Sekali lagi, aku merasa perempuan ternyata sungguh adalah makhluk yang begitu lemah, sekuat apapun aku mencoba untuk melawan, tetap saja pada akhirnya aku akan kalah, aku terlihat begitu lemah juga bodoh.

“Sayang ... apa yang sedang kamu lakukan??” aku menoleh, pria itu ... dia pria yang sudah mengambil seluruh kebahagiaanku, merampas seluruh mimpi, cita, cinta dan juga harapan besarku. Aku membencinya!.

“A aku ...” ku gantungkan kata-kataku, rasanya sangat sulit bibir ini untuk mengungkapkan kata apapun padanya.

Dia mendekat! Aku semakin muak dengan keadaan ini, perlahan dia memelukku dari belakang, lalu menciumi tengkukku dengan syahdu.

“Kamu belum pakai baju, kamu sengaja mau menggodaku lagi ya??”

Huuueeeekkkk!!! Aku sungguh muak! Jika aku mampu, bolehkah aku memukul pria di hadapanku ini?.

“Ti tidak ...” aku menggeleng pelan, bendungan air mata hampir saja lolos lagi dari kedua pelupuk mataku, jika aku tidak menahannya sekuat tenaga.
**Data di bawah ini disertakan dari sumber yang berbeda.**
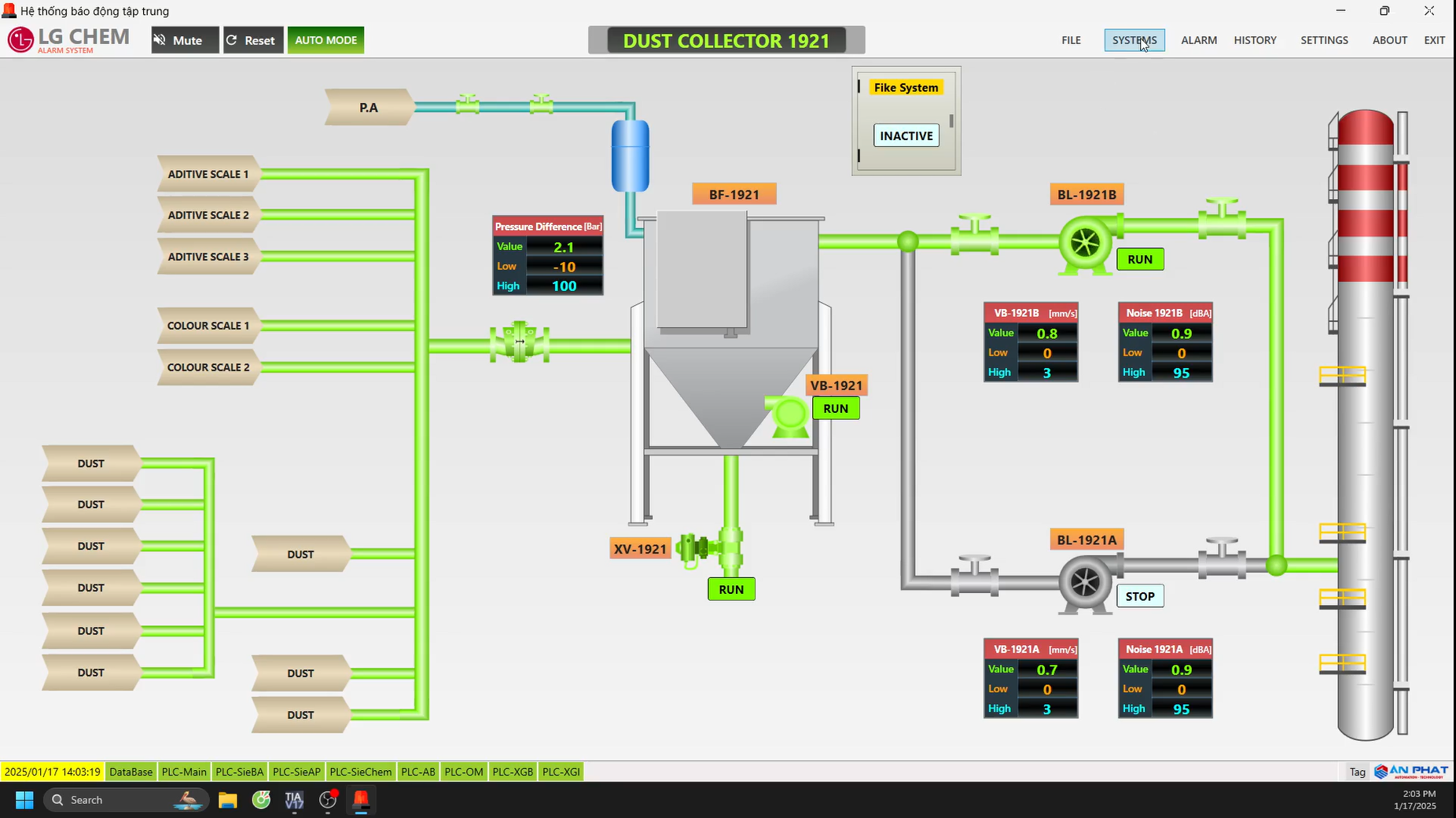Viewport: 1456px width, 818px height.
Task: Click the Pressure Difference High value field
Action: tap(564, 286)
“Oh, ya! Aku hampir melupakannya, aku memiliki hadiah untukmu” ucapnya, melepaskan dekapannya, lalu berjalan meraih tas kerjanya yang terletak di sebuah kursi soffa di pojokan kamar.

Dia membuka tasnya, lalu meraih sebuah kotak berwarna merah beludru, berjalan mendekatiku, lalu mengecup keningku sekilas.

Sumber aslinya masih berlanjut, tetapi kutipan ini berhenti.